Неро подошел и уселся рядом с ними. Мухи уже облепили гамак, в который были завернуты мертвецы.
— Что вы думаете теперь делать, сеньор Геррейро?
— Что думаю делать?
— В Попуньясе…
— Да ничего. Сеу Жука скоро вернется, он и решит, что делать. Да только ничего тут не сделаешь. В прежнее время в таких случаях снаряжали хорошо вооруженный отряд и посылали преследовать индейцев-паринтинтинов. Но Рондон [47] Рондон — генерал, руководитель Управления по защите индейцев.

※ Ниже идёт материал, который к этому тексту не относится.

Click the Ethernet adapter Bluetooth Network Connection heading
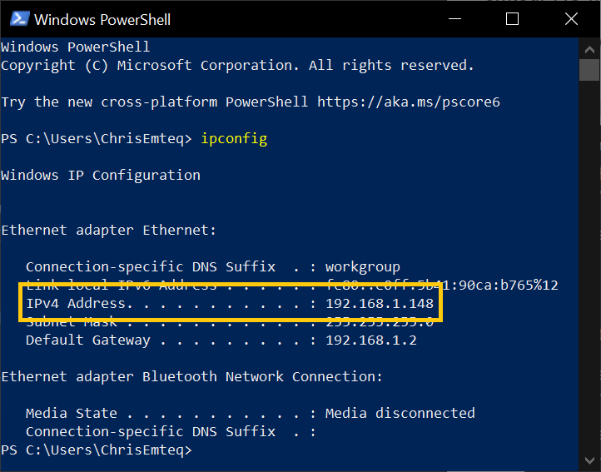 [192, 377]
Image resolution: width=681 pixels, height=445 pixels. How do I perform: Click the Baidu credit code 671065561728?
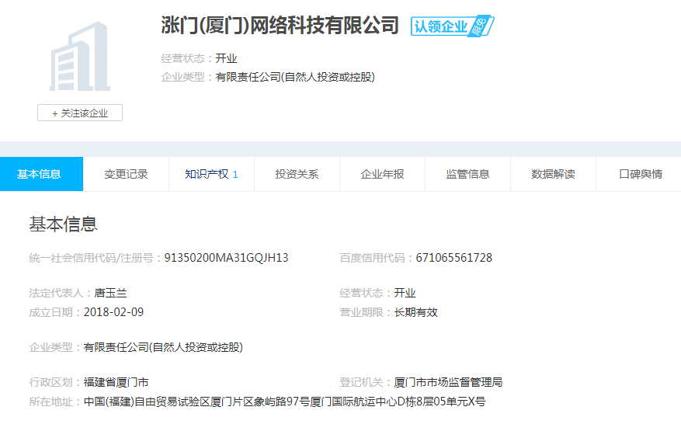[x=453, y=258]
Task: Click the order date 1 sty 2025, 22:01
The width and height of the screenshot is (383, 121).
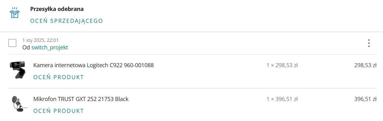Action: (41, 40)
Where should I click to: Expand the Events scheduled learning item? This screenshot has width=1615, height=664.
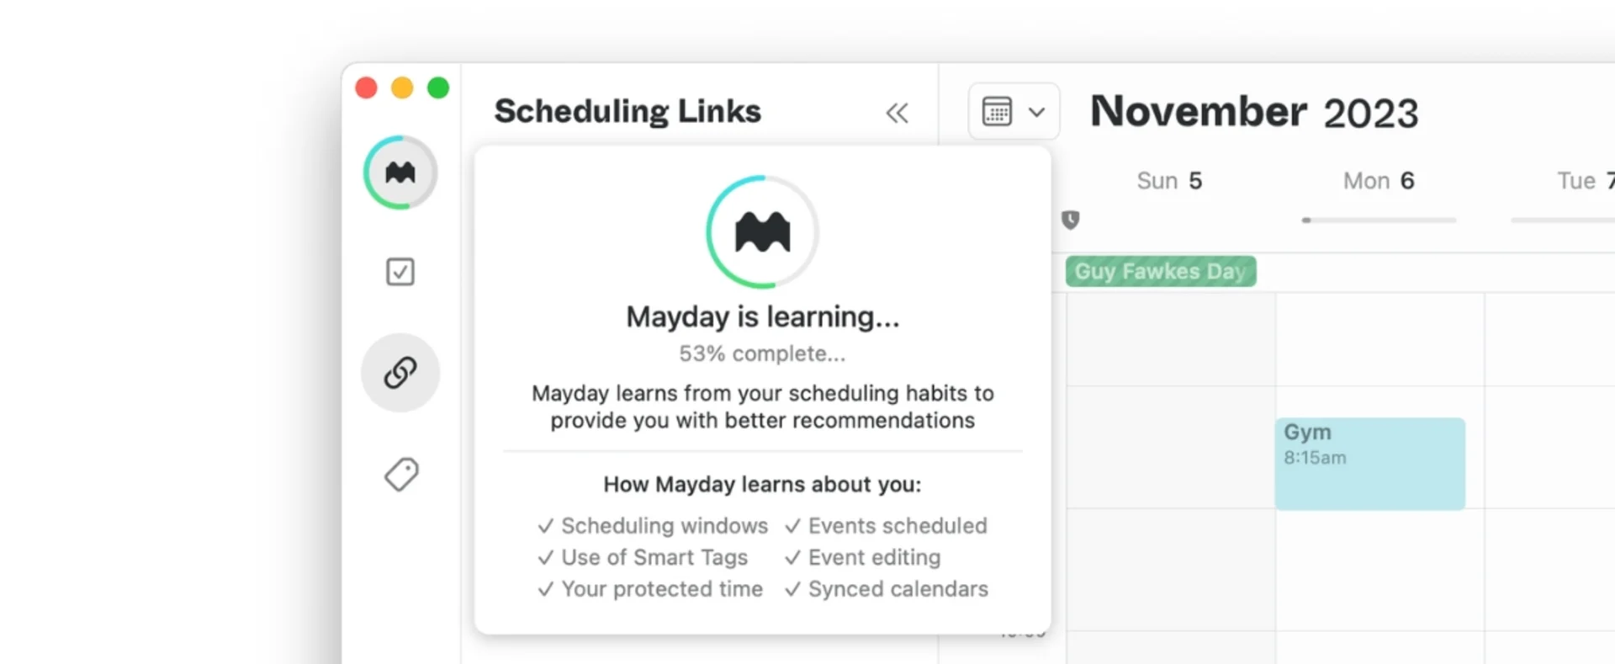pos(886,525)
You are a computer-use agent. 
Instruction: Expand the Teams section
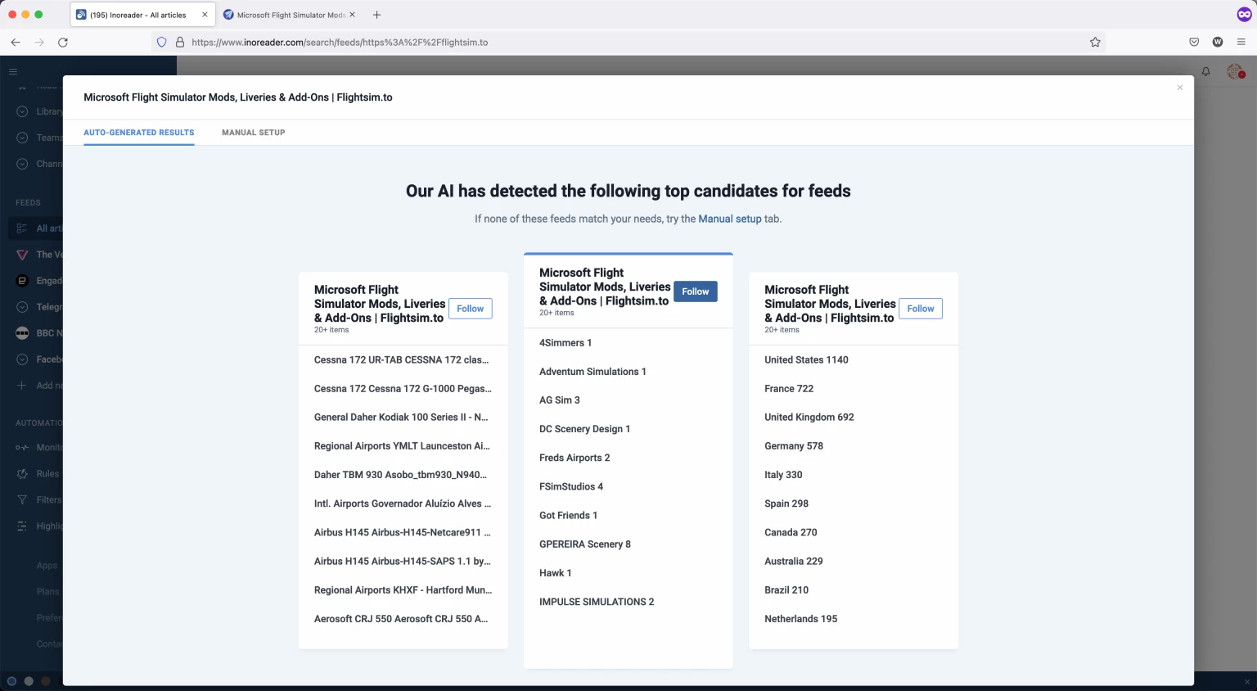[x=21, y=137]
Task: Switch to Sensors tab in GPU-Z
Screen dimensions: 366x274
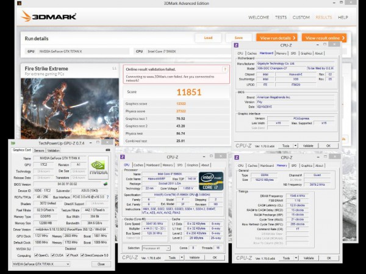Action: (39, 150)
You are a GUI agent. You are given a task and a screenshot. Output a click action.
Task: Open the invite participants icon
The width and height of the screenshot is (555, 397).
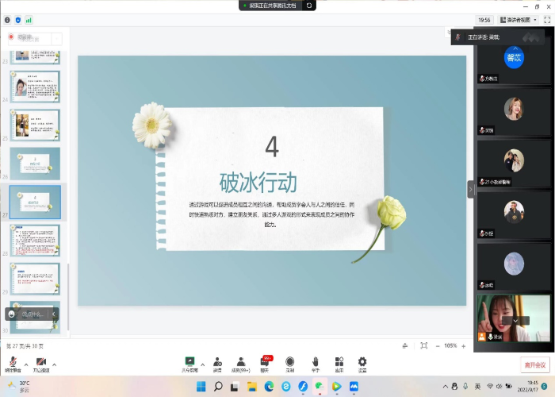tap(217, 362)
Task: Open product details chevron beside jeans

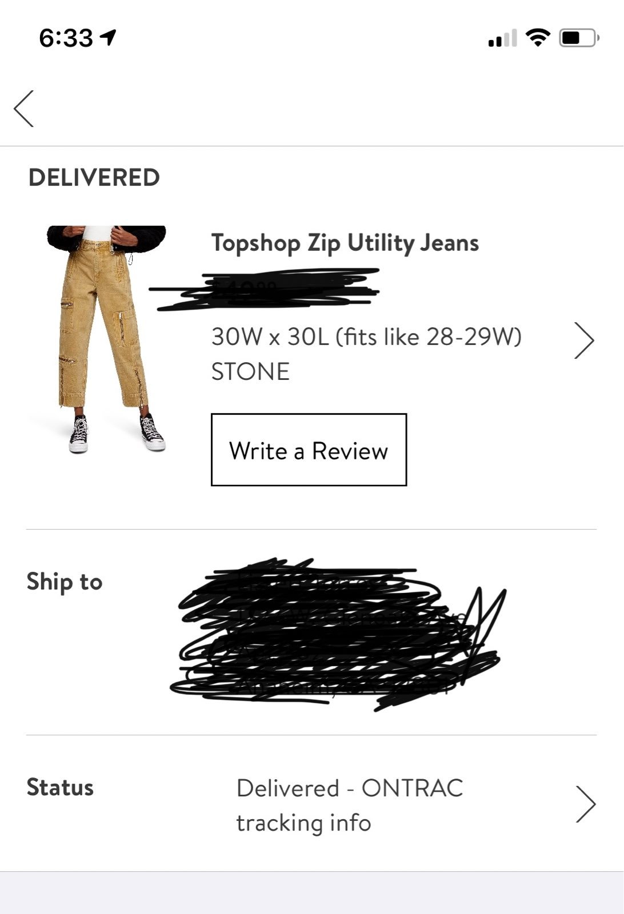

, который пытался умиротворить их, распорядился, чтобы этого больше не делали. И я нахожу, что он прав. Это племя отличается бесстрашием и непримиримостью — его трудно приручить. Их надо либо всех перебить, либо, захватив в плен, вывезти отсюда, в противном случае понадобятся долгие годы и многие жертвы, чтобы заставить их смириться. Но справиться с ними весьма трудно: паринтинтины очень многочисленное племя. Послать четыре-пять человек преследовать их бесполезно. Это лишь усилит их ненависть, и больше ничего. Они могут уйти на некоторое время в свои деревни: меньше чем отрядом в сто — двести человек они не нападают на поселки. Но потом опять возвращаются. Индейцы считают, что это их земля, что мы забрали ее незаконно, и они нам этого не прощают. Это длится долгие годы и, должно быть, продлится еще много лет.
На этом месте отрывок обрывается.